A transparent, rule-based validator for RNA-seq differential expression analysis workflows.
BioFlowValidator catches common scientific and computational errors in RNA-seq data before expensive analysis begins — acting as a pre-analysis guard rail for wet-lab biologists, students, and clinical researchers.
- ✅ 32 validation rules across 5 categories (format, sample, gene ID, normalization, biology)

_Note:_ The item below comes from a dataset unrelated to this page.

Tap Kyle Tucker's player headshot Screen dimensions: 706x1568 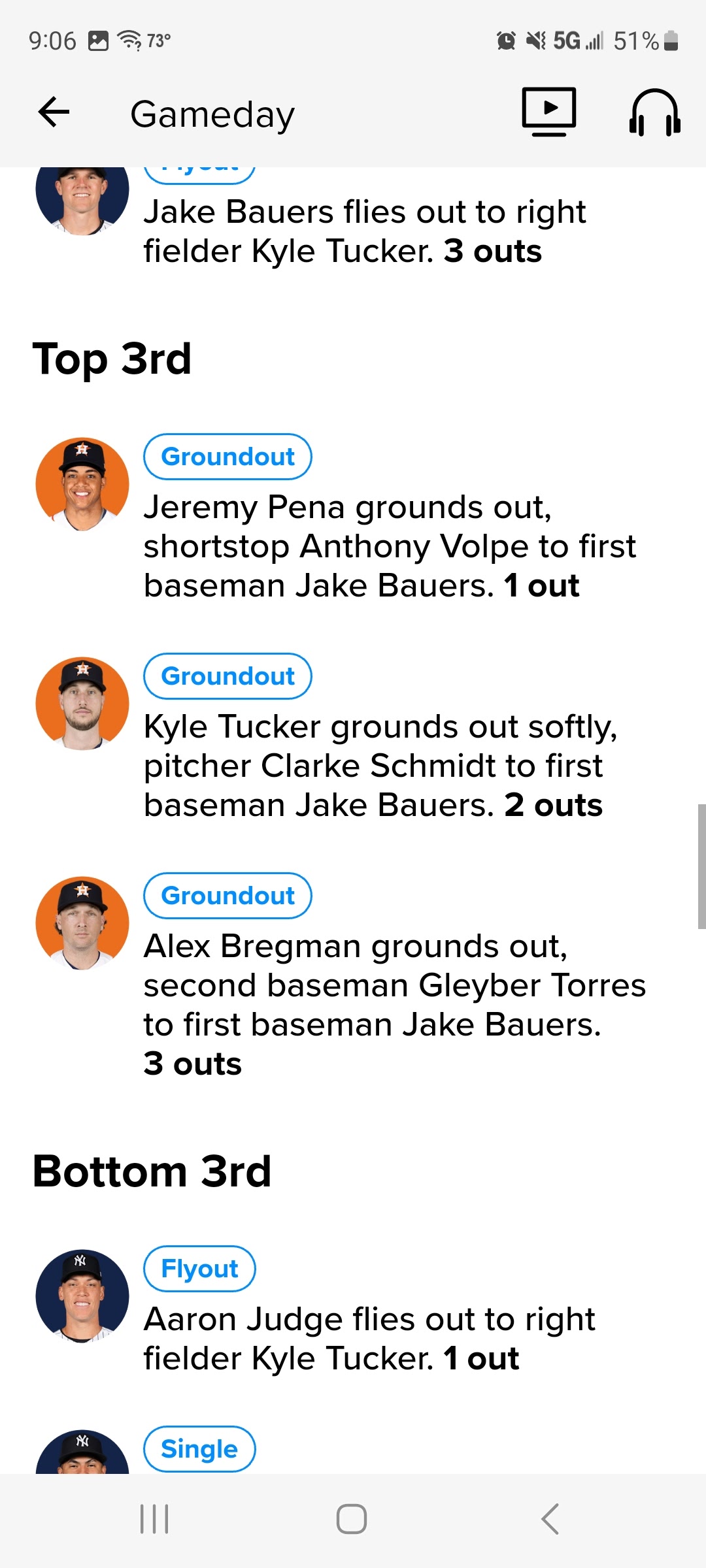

- 🔬 Detects: sample mismatches, mixed gene ID namespaces, pre-normalized counts, too few replicates, library size outliers, and more
- 📊 Human-readable HTML report + machine-readable JSON
- 🚀 REST API (FastAPI) + React/TypeScript frontend
- 🐳 Single-command Docker startup
git clone https://github.com/Rashidmstar12/BioFlowValidator.git
cd BioFlowValidator
docker compose up --buildOpen http://localhost:3000 in your browser.
Backend:
cd backend
pip install -r requirements.txt
uvicorn app.main:app --reload --port 8000Frontend:
cd frontend
npm install
npm run devOpen http://localhost:5173.
| File | Format | Required |
|---|---|---|
| Count matrix | TSV / CSV / XLSX (genes × samples or samples × genes) | ✅ |
| Sample metadata | TSV / CSV (sample IDs + condition column) | Optional |
| Category | Rules | Description |
|---|---|---|
| Format | FMT-001 – FMT-008 | Encoding, delimiters, headers, duplicates, non-negatives, matrix orientation |
| Sample | SMP-001 – SMP-005 | Sample ID matching, duplicates, replicates, near-identical replicate diagnostics |
| Gene ID | GEN-001 – GEN-005 | Namespace consistency, duplicates, version suffixes, organism detection |
| Normalization | NRM-001 – NRM-006 | Integer counts, library size ratios, zero genes, duplicate count profiles |
| Biology | BIO-001 – BIO-008 | Single condition, MT fraction, label sanity, batch confounding, ERCC spike-ins |
See docs/validation_rules.md for the full rule reference.
cd backend
python -m pytest tests/ -vRun the dataset benchmark:
python datasets/benchmark.pySee docs/api_spec.md or browse the interactive docs at http://localhost:8000/docs.
BioFlowValidator/
├── backend/ # Python FastAPI application
│ ├── app/
│ │ ├── engine/ # FileParser, RuleRegistry, RuleRunner
│ │ ├── models/ # RuleResult, ValidationReport, ValidationContext
│ │ ├── rules/ # format/, sample/, gene/, normalization/, biology/
│ │ ├── report/ # JSONExporter, HTMLExporter
│ │ └── routers/ # FastAPI route handlers
│ └── tests/ # Unit + integration tests
├── frontend/ # React + TypeScript + Vite SPA
├── datasets/ # Valid + faulty example datasets + benchmark
├── docs/ # API spec, validation rules reference
├── Dockerfile.backend
├── Dockerfile.frontend
└── docker-compose.yml
- Validation only — no analysis, no statistical computation
- Transparent — every rule has a documented ID, description, and suggestion
- Auditable — JSON report includes file SHA-256 hash and timestamp
- Scientifically conservative — ambiguous cases produce WARNING not ERROR
- Reproducible — same inputs always produce identical outputs
MIT